Eluding trainer from my memory is worse than swallowing a fulsome through of bubo tuber pus.”Oh my trainer” my heart bellowed,”go screw yourself” my brain ranted. I must move on I repeated alighting from my bed,though the clock struck twelve,my eyes nowhere seemed to be affected by the inundation of time.I surveyed my wardrobe if there was anything left to be unpacked .There was quite a wholesome pile,inducing a strange sense of giddiness ,which I normally encounter when I have to deal with the aftermath of my procrastination. “phew”I spurted out an exasperated shriek ,unpacking packages in a snail pace.Domineering them is hard ,I desperately desired if Ted can give me a hand ,but asking him a favor in midnight was hilarious,well I wont ask him,he shouted at me and I am really ,fervently mad at him.
I perpetrated hither and thither staggering around arranging books,dresses,shorts and shoes .I proudly take out my most sacred set of perfumes,my esteemed collection,Dad has packed an exotic perfume for which I have pondered him all along. Among the packages was my largest poster of dearest Daniel(harry potter) my first ever,indeed the only crush until the stupid trainer lurked into my life.
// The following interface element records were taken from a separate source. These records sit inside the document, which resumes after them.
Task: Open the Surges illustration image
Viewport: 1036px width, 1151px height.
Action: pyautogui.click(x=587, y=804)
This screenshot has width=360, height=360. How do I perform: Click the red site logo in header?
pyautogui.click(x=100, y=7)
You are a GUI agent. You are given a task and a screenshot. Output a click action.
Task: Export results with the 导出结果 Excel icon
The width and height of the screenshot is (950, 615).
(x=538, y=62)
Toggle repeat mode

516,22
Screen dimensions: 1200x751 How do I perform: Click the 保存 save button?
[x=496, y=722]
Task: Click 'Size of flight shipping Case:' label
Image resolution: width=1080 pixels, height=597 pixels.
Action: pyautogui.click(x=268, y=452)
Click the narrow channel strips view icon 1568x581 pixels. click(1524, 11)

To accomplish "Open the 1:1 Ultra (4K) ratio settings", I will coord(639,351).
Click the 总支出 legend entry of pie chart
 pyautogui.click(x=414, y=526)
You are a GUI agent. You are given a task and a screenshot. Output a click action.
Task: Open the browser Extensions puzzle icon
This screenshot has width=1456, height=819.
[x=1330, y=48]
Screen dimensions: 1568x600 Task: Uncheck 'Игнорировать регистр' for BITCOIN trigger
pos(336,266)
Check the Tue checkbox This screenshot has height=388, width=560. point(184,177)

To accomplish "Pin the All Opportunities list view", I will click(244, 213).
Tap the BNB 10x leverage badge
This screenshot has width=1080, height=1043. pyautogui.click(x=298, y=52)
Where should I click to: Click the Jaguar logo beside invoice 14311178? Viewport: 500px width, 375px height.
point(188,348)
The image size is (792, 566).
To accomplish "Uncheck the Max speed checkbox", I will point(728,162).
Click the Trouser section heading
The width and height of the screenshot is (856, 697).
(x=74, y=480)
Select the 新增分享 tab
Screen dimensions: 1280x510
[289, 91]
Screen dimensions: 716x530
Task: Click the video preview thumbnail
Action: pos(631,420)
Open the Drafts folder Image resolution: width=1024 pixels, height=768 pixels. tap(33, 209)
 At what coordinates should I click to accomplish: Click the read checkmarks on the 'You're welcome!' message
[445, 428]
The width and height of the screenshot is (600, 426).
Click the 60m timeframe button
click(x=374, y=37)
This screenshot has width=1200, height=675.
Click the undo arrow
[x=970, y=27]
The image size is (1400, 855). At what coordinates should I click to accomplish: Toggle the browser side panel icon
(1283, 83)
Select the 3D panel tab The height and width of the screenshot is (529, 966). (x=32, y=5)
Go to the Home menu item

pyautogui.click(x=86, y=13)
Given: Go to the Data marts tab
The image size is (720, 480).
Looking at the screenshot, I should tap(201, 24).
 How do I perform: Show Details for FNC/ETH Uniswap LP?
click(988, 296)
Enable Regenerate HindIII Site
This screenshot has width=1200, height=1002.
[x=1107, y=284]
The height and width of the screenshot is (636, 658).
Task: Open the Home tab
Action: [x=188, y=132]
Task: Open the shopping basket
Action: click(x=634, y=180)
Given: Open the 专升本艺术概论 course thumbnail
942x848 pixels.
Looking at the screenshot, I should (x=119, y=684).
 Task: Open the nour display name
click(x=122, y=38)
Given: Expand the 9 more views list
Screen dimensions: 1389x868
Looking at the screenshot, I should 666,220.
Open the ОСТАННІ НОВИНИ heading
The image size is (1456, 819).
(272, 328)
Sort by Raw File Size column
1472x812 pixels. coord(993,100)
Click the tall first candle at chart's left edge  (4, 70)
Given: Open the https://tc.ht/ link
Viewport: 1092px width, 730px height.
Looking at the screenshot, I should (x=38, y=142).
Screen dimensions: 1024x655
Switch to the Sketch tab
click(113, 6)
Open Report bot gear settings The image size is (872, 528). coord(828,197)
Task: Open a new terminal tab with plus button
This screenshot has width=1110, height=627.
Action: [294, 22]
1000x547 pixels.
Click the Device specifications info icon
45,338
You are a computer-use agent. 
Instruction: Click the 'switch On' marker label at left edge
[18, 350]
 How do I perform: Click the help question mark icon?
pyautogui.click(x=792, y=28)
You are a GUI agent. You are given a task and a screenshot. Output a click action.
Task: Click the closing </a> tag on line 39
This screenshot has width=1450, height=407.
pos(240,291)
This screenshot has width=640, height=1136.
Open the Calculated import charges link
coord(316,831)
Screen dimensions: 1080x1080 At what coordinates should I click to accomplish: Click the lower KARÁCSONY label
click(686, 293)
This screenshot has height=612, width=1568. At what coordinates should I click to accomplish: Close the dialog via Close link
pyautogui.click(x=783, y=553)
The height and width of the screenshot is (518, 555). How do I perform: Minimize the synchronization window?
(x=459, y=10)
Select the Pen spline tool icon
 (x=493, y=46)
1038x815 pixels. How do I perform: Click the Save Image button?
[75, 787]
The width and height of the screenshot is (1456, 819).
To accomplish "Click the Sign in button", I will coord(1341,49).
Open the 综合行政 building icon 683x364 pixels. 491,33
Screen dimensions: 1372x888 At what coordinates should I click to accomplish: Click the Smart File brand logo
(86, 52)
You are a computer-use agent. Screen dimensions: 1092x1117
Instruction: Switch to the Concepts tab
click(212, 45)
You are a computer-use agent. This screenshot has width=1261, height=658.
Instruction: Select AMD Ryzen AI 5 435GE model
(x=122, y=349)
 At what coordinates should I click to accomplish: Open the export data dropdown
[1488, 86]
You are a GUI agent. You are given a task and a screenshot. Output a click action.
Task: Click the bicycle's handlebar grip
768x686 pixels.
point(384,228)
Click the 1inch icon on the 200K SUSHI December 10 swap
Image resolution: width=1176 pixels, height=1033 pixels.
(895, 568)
”Omg ,how cute he looks”I cried in glee.Pestering the poster with an onerous kiss.A mere kiss on a filthy poster seemed to fortify me,triggering my alacrity .”I feel better” I declared ,importuning to his picture”why don’t you love me?”. I am an absurd fan of Daniel,well all harry potter fans are absurd I am just one among them.I tread to the kitchen gabbling to myself,I felt like myself after a long gap.Just by kissing Daniels poster if I am so very lost in its bliss,How would it be if I really get to kiss him. “for god sake Amy stop daydreaming” I reckoned myself smirking at my pliable absurdness.Traipsing from my room to kitchen isn’t easy,but I am provided with no alternative because I am dying out of thirst.
I would have preferred a cozy three roomed apartment to this large voluminous house.This place induce a strange gruesome feeling of dwelling in a haunted mansion.I scurried forward,I must admonish myself if that woman might be lurking on that farthest corner.The kitchen was dark my hands prowl on the wall searching for the switchboard to turn on the light .
But suddenly someone gripped me hard,I felt something hard pressed against my hip. I knew exactly what it was a gun,A gruesome horror strikes me ,Can I never be happy…?. ” Move”the person who caught me whispered. I stood there petrified with fear flooding my veins.